Muffled sounds from below. A crack of thunder from the east.
The two firemen hurried away, moving toward their truck parked on Catherine.
“He can talk,” said Hawkes.
Hawkes shined his flashlight on the face of the trapped man. He was white, probably in his late forties, lean, salt-and-pepper hair, military cut. He was wearing a leather jacket, now torn at the sleeve, and a drenched green turtleneck shirt.
“You all right?” Hawkes asked the man.
“Couldn’t be better,” said the man with a pained grin and a slight accent Hawkes couldn’t quite place. “Legs pinned down, water rising, world about to come down on my head. Who could ask for more?”
“I’m a doctor,” said Hawkes, gently touching the man’s ribs and arms, and then his pinioned ankle. “Anything feel broken?”
“Ankle, maybe.”
“You’ve got a few lacerations and bruises, nothing serious. Did you hit your head?”
“No, I always talk this way,” the man said. “Name is Connor Custus. Easy to remember. Hard to forget.”

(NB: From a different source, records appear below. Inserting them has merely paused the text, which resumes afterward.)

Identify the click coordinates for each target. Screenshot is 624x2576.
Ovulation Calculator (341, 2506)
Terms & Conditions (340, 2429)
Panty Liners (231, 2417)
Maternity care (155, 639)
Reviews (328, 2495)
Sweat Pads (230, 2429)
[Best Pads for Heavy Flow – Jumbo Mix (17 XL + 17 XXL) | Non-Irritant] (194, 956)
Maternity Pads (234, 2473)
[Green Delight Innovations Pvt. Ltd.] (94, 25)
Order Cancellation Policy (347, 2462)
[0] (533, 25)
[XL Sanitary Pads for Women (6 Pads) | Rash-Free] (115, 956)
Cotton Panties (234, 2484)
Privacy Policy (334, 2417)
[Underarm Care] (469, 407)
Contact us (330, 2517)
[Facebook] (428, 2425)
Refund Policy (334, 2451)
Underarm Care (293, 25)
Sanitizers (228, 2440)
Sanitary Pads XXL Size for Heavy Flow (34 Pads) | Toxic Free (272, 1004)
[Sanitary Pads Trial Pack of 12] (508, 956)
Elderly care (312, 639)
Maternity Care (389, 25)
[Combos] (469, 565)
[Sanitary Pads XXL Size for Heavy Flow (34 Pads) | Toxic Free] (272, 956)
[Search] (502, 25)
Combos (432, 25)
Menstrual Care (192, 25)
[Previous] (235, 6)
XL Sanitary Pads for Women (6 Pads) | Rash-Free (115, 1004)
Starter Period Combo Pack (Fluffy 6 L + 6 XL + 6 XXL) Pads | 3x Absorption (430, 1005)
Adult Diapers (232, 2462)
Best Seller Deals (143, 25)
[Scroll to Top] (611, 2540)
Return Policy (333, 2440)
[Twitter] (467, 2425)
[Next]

He held out his right hand. Hawkes took it. The two end fingers were missing. Hawkes could feel the rough calluses on the man’s palm.
“Scottish?” asked Hawkes.
“Australian,” said Custus. “I guess I really know the meaning of being down under now.”
“We’ll get out. FDNY is working on it.” Hawkes reached for his kit and opened it.
“How’s a doctor happen to be at the scene of an explosion?”
“Crime Scene Investigation,” said Hawkes, carefully touching the man’s trapped right ankle, which was almost covered by water.
Custus winced and bit his lower lip.
Hawkes tried the other ankle. No reaction.
“Right one broken?” asked Custus.
“Yes,” said Hawkes.
“Can you set it?”
“I’d rather get you out of here first.”
“The precarious state of this dungeon might make timely escape unlikely,” said Custus. “Edmond Dantès had more to work with than we have and he had the use of both legs and no rising water.”